In the recent Employment Appeal Tribunal (EAT) case of Colomar Mari v Reuters LtdUKEAT/0539/13, the EAT considered whether an employee who said she was too ill to resign for 18 months and who received 39 weeks’ sick pay during that period had affirmed her contract.
Constructive unfair dismissal claims are often tricky for Claimants to bring as they must show that:
- There has been a repudiatory breach of contract by the employer;
- They have accepted that breach (or breaches), and treated the contract as having been terminated by such breach (without or without notice);
- They have resigned in response to the breach (and not for another reason); and
- They must not wait too long to accept the breach. Basically, the resignation should follow on quickly from the repudiatory breach, otherwise there may be issues with causation
Employers will often, in addition to denying there has been a repudiatory breach, argue in their defence to a constructive unfair dismissal claim that the employee has “waived” the alleged repudiatory breach and has “affirmed the contract”. Affirmation simply means that the employee has waited too long to resign, has not acted in response to the repudiatory breach, and has effectively treated the employment contract as continuing.

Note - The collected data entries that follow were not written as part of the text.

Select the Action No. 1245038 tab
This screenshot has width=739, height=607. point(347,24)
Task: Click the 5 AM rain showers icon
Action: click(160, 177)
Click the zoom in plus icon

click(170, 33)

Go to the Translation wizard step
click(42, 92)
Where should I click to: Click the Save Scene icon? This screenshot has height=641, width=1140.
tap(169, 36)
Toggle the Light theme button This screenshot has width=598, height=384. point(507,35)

Affirmation can be implied if the employee requires the employer to perform its obligations under its contract or indicates an intention to continue their contract with the employer.
Ms Mari commenced work as a systems support analyst at Reuters Ltd (“Reuters”) in October 2004. She was on sick leave with stress, anxiety and depression for most of 2008 and again from August 2010 to April 2012, when she resigned.

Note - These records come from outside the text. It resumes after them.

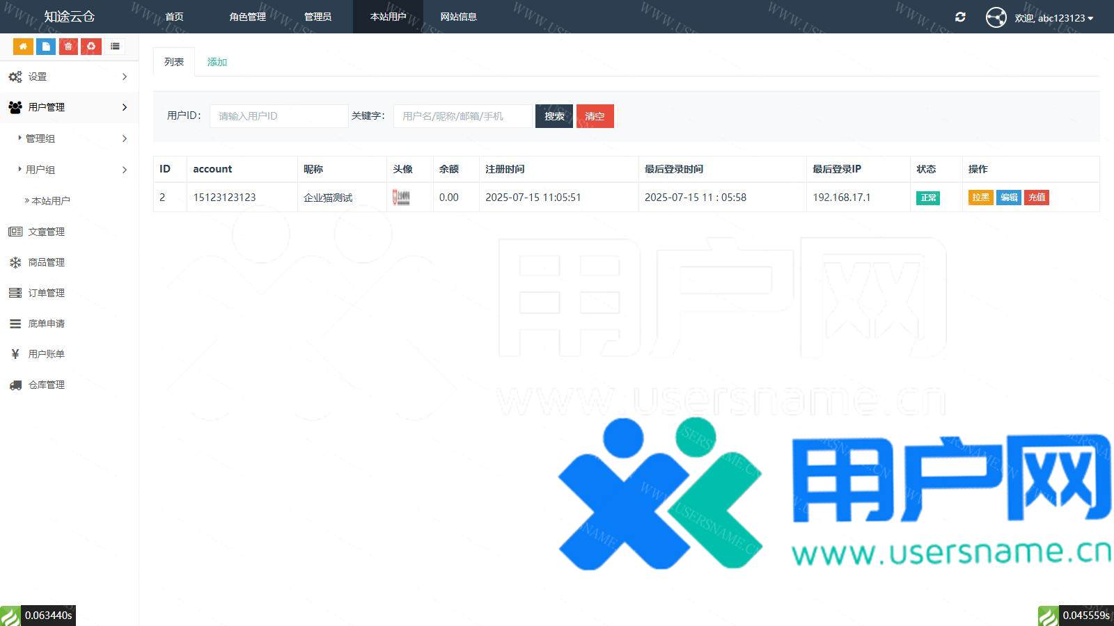Click the red recycle icon button
1114x626 pixels.
coord(91,47)
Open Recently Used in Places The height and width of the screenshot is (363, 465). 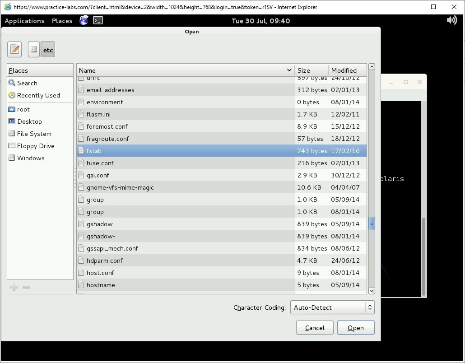tap(38, 95)

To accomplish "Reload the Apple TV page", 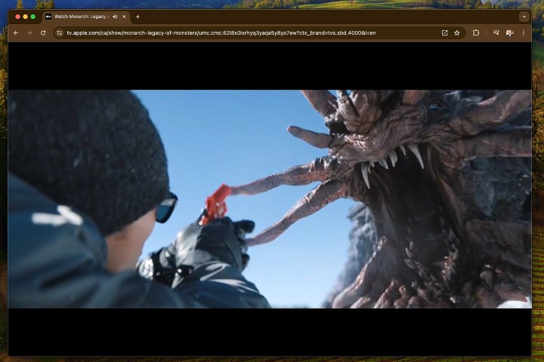I will (x=43, y=33).
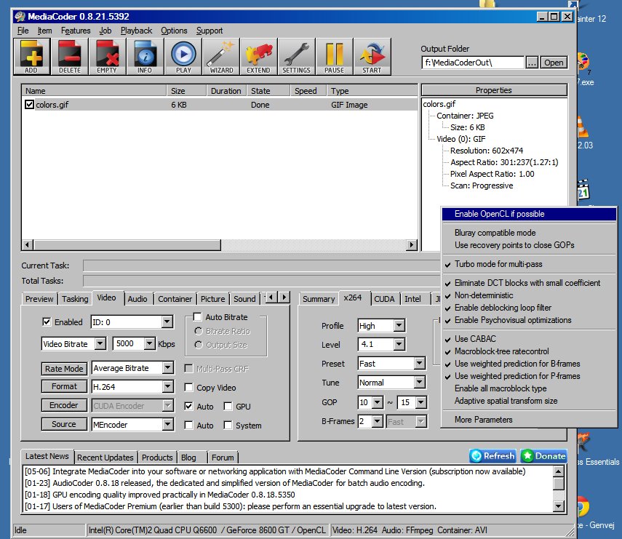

Ms Mari brought a constructive unfair dismissal claim at the Employment Tribunal (ET). She complained about the way she was treated by management and colleagues and stated that this resulted in her long-term sick leave in 2008. When Ms Mari returned to work, she stated that she had been effectively demoted and treated unfairly by her male colleagues. She raised a grievance and subsequently went on sick leave again in 2010.

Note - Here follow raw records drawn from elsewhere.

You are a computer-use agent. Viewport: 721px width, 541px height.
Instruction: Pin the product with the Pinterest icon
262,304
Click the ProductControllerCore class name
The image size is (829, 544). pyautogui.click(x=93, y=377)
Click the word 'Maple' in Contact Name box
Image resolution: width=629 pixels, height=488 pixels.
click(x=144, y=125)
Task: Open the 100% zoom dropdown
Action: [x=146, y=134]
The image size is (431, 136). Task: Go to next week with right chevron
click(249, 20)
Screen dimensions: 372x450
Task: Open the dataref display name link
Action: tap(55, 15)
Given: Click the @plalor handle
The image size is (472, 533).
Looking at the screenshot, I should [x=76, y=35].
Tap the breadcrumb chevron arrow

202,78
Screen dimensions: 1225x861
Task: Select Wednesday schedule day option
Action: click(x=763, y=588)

Ms Mari did not resign until April 2012. The conduct that she described as a “fundamental breakdown of trust and confidence” occurred more than 19 months before that date. She stated, and provided medical evidence to support it, that she was too ill to resign earlier than she had done so.
The ET rejected Ms Mari’s argument that she was too ill to resign and stated that she had affirmed her contract and subsequently dismissed her constructive dismissal claim. In particular, the ET relied on the fact that Ms Mari made repeated requests for access to her work email account, accepted 39 weeks’ sick pay, asked to be considered for permanent health insurance and was involved in discussions regarding her continued employment with Reuters.
The EAT upheld the ET’s decision that Ms Mari had affirmed her contract.
This case reminds us that the concept of affirmation in constructive dismissal cases is very fact specific. The EAT’s decision is consistent with previous cases where employees were on sick leave for significantly shorter periods than Ms Mari but their conduct during sick leave, implied that they intended their contracts to continue.
It is also a reminder that applying for permanent health insurance, which by definition involves remaining an employee, is inconsistent with a constructive dismissal situation.